- _Exercise prompt_:
Format the lines from the first one through the line containing "coord(722,944)" as a numbered list, leaving out any blank lines.

- _Information supplied_:

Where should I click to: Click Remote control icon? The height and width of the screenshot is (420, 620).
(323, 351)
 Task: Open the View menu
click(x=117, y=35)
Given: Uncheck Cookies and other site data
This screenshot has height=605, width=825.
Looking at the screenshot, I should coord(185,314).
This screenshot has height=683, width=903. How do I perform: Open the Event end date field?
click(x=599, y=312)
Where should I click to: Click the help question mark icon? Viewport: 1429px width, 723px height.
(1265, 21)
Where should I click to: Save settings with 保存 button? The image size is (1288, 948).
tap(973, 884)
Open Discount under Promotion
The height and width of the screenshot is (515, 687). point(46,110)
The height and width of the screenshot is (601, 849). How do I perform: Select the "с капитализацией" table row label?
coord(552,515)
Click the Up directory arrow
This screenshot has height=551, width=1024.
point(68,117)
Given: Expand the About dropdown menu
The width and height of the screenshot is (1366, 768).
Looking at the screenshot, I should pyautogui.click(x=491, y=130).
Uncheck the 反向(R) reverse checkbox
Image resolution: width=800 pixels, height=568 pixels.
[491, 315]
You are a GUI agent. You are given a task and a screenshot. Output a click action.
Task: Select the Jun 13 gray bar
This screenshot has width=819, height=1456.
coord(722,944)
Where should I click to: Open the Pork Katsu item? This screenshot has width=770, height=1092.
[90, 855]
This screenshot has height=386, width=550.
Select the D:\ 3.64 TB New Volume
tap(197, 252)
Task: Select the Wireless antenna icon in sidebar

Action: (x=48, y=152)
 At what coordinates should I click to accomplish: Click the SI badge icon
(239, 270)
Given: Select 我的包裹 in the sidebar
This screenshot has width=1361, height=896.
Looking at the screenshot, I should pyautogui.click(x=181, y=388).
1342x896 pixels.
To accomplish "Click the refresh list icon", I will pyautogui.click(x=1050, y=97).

- _Answer to the task_:
1. Where should I click to: Click Remote control icon? The height and width of the screenshot is (420, 620).
2. (323, 351)
3.  Task: Open the View menu
4. click(x=117, y=35)
5. Given: Uncheck Cookies and other site data
6. This screenshot has height=605, width=825.
7. Looking at the screenshot, I should coord(185,314).
8. This screenshot has height=683, width=903. How do I perform: Open the Event end date field?
9. click(x=599, y=312)
10. Where should I click to: Click the help question mark icon? Viewport: 1429px width, 723px height.
11. (1265, 21)
12. Where should I click to: Save settings with 保存 button? The image size is (1288, 948).
13. tap(973, 884)
14. Open Discount under Promotion
15. The height and width of the screenshot is (515, 687). point(46,110)
16. The height and width of the screenshot is (601, 849). How do I perform: Select the "с капитализацией" table row label?
17. coord(552,515)
18. Click the Up directory arrow
19. This screenshot has height=551, width=1024.
20. point(68,117)
21. Given: Expand the About dropdown menu
22. The width and height of the screenshot is (1366, 768).
23. Looking at the screenshot, I should pyautogui.click(x=491, y=130).
24. Uncheck the 反向(R) reverse checkbox
25. Image resolution: width=800 pixels, height=568 pixels.
26. [491, 315]
27. You are a GUI agent. You are given a task and a screenshot. Output a click action.
28. Task: Select the Jun 13 gray bar
29. This screenshot has width=819, height=1456.
30. coord(722,944)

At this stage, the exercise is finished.